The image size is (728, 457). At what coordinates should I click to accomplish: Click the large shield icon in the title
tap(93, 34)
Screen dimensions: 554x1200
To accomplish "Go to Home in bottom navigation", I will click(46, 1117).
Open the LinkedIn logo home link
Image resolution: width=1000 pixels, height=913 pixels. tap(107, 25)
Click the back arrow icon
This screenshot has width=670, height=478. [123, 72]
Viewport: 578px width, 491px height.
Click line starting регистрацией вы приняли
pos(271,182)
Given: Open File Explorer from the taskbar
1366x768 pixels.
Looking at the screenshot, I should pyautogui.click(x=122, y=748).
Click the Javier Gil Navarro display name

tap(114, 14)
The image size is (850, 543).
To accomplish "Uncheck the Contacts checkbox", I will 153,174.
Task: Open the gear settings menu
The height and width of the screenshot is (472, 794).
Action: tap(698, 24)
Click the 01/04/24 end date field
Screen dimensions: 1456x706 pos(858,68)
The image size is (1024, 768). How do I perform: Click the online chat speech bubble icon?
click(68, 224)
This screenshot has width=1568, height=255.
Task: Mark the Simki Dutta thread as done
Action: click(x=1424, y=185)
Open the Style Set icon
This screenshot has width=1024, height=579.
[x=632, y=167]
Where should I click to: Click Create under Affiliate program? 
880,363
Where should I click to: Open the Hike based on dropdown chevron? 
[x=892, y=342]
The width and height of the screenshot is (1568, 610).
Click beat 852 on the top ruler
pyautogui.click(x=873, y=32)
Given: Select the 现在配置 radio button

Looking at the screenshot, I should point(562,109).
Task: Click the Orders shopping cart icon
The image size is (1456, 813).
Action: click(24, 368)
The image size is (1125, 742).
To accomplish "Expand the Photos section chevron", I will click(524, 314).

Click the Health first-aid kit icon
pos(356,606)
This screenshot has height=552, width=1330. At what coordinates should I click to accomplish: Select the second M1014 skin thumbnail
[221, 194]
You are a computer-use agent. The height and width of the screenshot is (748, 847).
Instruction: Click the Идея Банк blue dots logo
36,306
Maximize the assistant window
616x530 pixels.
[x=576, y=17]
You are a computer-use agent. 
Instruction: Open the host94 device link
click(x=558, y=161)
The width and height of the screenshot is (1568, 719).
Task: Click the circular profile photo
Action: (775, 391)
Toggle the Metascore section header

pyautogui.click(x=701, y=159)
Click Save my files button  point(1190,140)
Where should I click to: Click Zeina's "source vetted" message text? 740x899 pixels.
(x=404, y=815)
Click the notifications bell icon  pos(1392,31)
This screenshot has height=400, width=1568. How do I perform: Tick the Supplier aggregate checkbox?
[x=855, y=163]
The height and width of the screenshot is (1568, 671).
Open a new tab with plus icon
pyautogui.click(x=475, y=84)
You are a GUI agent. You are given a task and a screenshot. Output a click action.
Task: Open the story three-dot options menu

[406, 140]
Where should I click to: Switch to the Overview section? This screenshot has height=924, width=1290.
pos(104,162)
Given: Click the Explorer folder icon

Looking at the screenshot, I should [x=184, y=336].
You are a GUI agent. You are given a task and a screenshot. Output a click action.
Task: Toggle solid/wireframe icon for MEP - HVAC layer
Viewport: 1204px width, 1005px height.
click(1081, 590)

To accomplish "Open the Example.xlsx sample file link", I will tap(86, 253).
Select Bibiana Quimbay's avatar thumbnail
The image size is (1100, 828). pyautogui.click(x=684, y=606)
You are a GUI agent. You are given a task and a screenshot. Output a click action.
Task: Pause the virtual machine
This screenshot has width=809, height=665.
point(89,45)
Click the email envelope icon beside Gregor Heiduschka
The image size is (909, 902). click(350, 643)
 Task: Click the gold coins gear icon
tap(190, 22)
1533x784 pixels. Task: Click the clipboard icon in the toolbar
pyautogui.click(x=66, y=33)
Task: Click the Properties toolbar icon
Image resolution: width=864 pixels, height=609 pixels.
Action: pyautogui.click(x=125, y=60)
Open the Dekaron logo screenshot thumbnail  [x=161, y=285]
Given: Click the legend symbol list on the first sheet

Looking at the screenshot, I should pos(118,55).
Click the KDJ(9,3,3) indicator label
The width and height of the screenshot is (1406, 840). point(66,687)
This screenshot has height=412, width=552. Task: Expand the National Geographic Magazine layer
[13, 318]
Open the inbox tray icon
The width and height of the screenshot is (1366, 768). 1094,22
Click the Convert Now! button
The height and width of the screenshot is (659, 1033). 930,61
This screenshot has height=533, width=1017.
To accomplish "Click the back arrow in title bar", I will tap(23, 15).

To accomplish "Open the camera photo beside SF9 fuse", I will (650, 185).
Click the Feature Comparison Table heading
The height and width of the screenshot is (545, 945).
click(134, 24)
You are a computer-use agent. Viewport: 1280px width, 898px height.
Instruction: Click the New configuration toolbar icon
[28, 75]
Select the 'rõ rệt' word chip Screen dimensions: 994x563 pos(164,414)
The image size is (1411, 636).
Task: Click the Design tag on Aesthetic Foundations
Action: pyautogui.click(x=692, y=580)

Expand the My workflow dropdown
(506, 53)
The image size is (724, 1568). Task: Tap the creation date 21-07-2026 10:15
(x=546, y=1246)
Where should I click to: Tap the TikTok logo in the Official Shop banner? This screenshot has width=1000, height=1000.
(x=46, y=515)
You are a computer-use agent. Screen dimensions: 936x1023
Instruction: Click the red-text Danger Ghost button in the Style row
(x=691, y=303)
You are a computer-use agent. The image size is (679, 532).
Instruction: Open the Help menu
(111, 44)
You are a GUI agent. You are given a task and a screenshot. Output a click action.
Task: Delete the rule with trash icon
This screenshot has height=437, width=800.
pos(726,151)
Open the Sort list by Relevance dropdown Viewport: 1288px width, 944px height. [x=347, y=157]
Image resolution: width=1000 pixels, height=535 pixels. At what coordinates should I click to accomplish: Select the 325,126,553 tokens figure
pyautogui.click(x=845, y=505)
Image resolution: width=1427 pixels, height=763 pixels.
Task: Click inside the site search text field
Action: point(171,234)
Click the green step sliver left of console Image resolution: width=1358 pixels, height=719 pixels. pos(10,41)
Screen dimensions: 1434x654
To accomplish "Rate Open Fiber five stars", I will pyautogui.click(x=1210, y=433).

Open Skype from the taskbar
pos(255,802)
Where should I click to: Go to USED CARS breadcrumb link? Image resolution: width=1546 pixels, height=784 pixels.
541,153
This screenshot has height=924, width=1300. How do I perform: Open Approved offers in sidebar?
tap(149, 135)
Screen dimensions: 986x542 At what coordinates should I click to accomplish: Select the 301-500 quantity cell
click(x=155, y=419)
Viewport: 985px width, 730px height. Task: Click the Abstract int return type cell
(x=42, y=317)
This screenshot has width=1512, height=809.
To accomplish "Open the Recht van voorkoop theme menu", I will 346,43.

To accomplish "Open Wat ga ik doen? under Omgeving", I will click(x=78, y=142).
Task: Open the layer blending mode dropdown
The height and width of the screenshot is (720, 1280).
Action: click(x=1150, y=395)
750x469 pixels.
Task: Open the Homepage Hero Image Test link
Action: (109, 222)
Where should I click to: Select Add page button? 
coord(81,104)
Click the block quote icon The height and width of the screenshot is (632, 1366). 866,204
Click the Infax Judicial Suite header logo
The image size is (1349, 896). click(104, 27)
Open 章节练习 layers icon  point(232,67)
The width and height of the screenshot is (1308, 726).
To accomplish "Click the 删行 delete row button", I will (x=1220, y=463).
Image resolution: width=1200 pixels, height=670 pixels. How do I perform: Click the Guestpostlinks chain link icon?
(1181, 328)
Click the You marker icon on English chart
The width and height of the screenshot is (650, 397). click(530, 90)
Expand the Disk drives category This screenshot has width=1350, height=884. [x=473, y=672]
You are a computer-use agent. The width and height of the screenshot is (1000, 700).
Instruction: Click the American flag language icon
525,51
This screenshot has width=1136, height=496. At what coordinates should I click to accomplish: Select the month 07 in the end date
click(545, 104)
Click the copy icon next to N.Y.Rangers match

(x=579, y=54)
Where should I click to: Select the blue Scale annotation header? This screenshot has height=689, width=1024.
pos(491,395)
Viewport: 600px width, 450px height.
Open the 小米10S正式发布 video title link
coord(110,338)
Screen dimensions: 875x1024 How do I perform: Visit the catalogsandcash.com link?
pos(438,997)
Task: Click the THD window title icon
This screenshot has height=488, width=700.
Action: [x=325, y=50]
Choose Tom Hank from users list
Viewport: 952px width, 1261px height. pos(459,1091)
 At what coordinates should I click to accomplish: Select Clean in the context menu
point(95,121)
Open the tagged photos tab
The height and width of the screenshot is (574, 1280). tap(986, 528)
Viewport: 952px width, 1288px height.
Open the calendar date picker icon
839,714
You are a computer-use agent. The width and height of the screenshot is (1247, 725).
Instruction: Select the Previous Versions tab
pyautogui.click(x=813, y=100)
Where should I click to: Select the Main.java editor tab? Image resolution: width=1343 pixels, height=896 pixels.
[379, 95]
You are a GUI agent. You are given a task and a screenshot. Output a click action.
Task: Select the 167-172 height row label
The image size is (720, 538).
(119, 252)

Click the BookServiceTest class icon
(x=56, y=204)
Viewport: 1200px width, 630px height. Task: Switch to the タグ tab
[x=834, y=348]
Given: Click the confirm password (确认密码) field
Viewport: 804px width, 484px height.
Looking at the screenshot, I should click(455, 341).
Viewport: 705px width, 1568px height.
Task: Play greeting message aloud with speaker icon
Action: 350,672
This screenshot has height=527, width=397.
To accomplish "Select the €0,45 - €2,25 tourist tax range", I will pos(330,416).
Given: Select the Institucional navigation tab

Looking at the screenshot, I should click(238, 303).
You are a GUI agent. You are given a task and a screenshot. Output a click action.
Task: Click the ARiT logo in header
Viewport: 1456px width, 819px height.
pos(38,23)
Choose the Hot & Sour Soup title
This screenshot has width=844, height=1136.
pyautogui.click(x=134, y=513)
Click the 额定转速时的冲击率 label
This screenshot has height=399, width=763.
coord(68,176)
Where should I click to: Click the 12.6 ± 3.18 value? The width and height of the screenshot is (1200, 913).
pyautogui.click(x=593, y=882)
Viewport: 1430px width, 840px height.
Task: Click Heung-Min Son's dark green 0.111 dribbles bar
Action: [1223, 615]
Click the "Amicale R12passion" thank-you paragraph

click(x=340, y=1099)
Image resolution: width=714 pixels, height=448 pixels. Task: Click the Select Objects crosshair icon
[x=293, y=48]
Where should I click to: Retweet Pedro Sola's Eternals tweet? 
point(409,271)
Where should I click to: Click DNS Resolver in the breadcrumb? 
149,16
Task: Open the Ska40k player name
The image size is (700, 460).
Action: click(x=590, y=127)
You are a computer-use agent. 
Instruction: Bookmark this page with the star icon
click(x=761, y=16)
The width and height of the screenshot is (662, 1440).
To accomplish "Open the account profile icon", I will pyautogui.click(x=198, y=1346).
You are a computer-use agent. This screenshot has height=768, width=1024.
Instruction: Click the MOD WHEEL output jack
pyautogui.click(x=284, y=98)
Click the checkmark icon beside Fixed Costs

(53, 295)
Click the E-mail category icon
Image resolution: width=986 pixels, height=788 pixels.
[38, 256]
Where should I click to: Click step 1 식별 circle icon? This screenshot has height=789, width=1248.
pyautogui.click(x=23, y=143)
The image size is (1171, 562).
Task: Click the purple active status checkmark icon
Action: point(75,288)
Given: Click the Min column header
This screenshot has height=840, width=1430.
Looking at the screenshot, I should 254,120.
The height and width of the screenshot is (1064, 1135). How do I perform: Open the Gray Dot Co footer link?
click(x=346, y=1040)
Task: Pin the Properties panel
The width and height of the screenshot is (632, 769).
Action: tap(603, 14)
------------------------------------------------------------------------
• PROBLEM REQUIREMENTS
From the first line of the data above to the line containing "The image size is (850, 543).", repeat everything exactly and add nothing.

• ANSWER TO THIS TASK
The image size is (728, 457). At what coordinates should I click to accomplish: Click the large shield icon in the title
tap(93, 34)
Screen dimensions: 554x1200
To accomplish "Go to Home in bottom navigation", I will click(46, 1117).
Open the LinkedIn logo home link
Image resolution: width=1000 pixels, height=913 pixels. tap(107, 25)
Click the back arrow icon
This screenshot has width=670, height=478. [123, 72]
Viewport: 578px width, 491px height.
Click line starting регистрацией вы приняли
pos(271,182)
Given: Open File Explorer from the taskbar
1366x768 pixels.
Looking at the screenshot, I should pyautogui.click(x=122, y=748).
Click the Javier Gil Navarro display name

tap(114, 14)
The image size is (850, 543).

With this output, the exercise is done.